Health insurance covers 107 hard-to-treat diseases

February 19, 2023 - 17:56

TEHRAN – A total of 107 hard-to-treat diseases are currently under health insurance coverage, Mohammad-Mehdi Nasehi, the managing director of Iran Health Insurance Organization, has said.

He made the remarks in a meeting with Ahmed al-Mandhari, the World Health Organization director for Eastern Mediterranean Region, IRNA reported.

Some 20 million people in villages across the country are covered by the Health Insurance Fund and the government pays most of the treatment costs, Nasehi added.

A total of 250 trillion rials (around $600 million) has been proposed in the budget bill for the current Iranian calendar year (ending March 20) to support and treat patients with hard-to-treat diseases.

Rare diseases

According to the statistics published in 2019, the number of rare diseases identified in Iran has reached 332 types of diseases and about 4,750 people are covered by the Rare Diseases Foundation of Iran.

Out of a thousand population, 2 people get a rare disease, while the prevalence can be curbed by changing people’s culture, screening, identifying, preventing births, and raising awareness.

According to WHO, rare diseases are often serious, chronic, and life-threatening. The European Union (EU) definition of a rare disease is one that affects fewer than 5 in 10,000 people. At present, more than 6000 rare diseases are known; around 80 percent of them are genetic disorders and half of them occur during childhood.

Grouped together, rare diseases affect 6–8 percent (or about 30 million people) out of the 508 million population of EU countries. This roughly equals the estimated prevalence of diabetes in the World Health Organization European Region, which in 2013 was 6.8 percent of 658.7 million adults in the 20 to 79-year age group.

Rare diseases are associated with a high psychological burden for the patient but they can also have a major impact on a patient’s family. In addition to the health burden on patients, few of these diseases have effective drug treatment available.

The National Document on Rare Diseases has been approved in December 2020, with the aim of preventing the birth of infants with rare diseases and therapeutic problems.

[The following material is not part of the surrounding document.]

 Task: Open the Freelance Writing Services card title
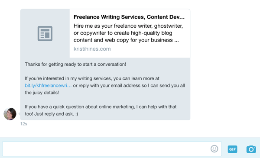(x=129, y=17)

Patients with rare diseases launched and signed a petition calling for drawing up a national document on rare diseases on the occasion of Rare Disease Day, February 28, 2019.

The main vision of this document is to prevent the birth of infants with rare diseases and to solve the medical and therapeutic problems of rare patients in the country.

Improving health indices

All the indicators of health and treatment have made significant progress after the Islamic Revolution, and now Iran is one of the leading countries in this field, the deputy health minister has said.

Health is one of the areas that got a good jump after the Islamic Revolution, ISNA quoted Saeed Karimi as saying.

It should be noted that in the early years of the Revolution, even for a cataract, which is a routine ophthalmic operation, the patient was sent abroad, but now patients from abroad come to Iran for the most advanced surgeries, he highlighted.

“At the beginning of the Revolution, there were just 56,000 hospital beds, but now we have 156,000 hospital beds,” he noted.

Meanwhile, there were just seven thousand specialists, but now there are 70 thousand specialists and sub-specialists in the country, he added.

Therefore, the health indicators after the victory of the Islamic Revolution cannot be compared with the conditions before the Revolution, Karimi said, adding that although 40 years have passed, many countries have not found such a leap in their healthcare.

Iran has one of the strongest health systems in the region and this opportunity should be used optimally in the field of health diplomacy, Health Minister Bahram Einoullahi has said.